U is for Understatement
Written by Kerry E.B. Black

An understatement achieves just what its name implies. It downplays the obvious. It sets up a contrast between the description and reality. Understatement can involve modesty or irony and sarcasm. Its intent is determined by tone. It is a way of using language that makes a situation seem of less importance. However, in an interesting linguistic twist, understatement draws attention to the obvious and noticeable. It is akin to exaggerating and the opposite of Hyperbole (which is overstating). Understatement is the hallmark of dry humor.

When a sports team representative approaches the media after being shut out in a game and reports, “We did not do well,” the representative is guilty of understatement.

“Sheep lice don’t…, which is one reason they write so very little.” It is understatement because, of course, sheep lice don’t write at all. Lamont in “Bird on Bird.”

J.D. Salinger in “Catcher in the Rye” said, “It isn’t very serious. I have this tiny little brain tumor.” Since when is a brain tumor a small matter?

Washington Irving’s “Rip Van Winkle” took a little nap. J.K. Rowling’s “Harry Potter” villain, Voldemort, was a “little evil.” Sir Arthur Conan Doyle’s defense of the fairies of Cottingly Glen caused him “some credibility issues.” P.T. Barnum’s Fiji Mermaid is “not precisely found in nature.”

Bob Newhart’s comedy routines frequently include understatement, which may be its own understatement.

Understatement is used in movies. “Cannibalism is frowned upon in most societies.” (Tim Burton’s “Charlie and the Chocolate Factory”) “It’s just a flesh wound,” said the Dark Knight after having his limbs lopped off. (Monty Python’s “Holy Grail.”)
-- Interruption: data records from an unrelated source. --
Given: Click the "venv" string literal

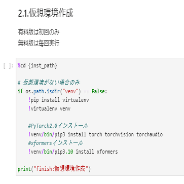Looking at the screenshot, I should tap(70, 91).
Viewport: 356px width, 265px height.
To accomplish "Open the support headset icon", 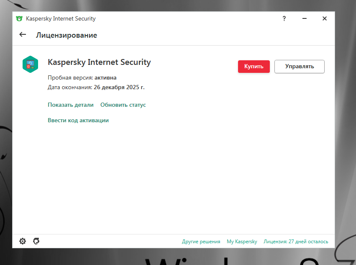I will (36, 241).
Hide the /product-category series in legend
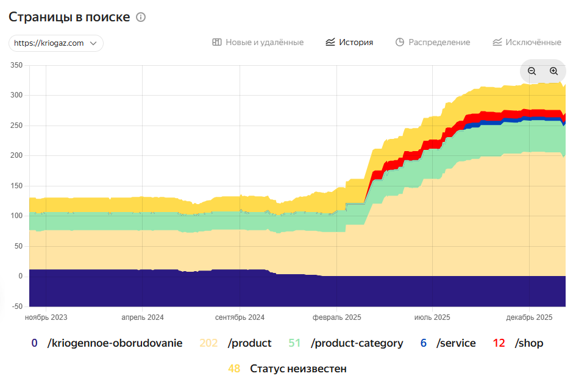 357,343
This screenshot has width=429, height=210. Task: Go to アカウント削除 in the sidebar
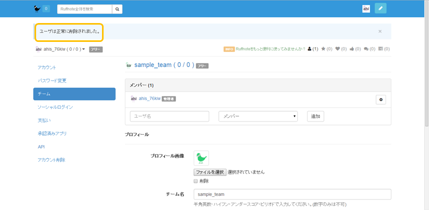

It is also an incorporated poetic device. For example, “Fire and Ice” by Robert Frost contains these lines. “I think I know enough of hate/To say that for destruction ice/Is also great/And would suffice.”

Litotes, which use double-negative sentence structure to convey an opposite meaning, are a linguistic cousin to understatement. Saying of the hottest day of the year, “Heat is not rare today,” exemplifies litotes. Stating of the same day, “It is a bit warm outside,” is undertated. Understatement conveys less emotion than a situation warrants.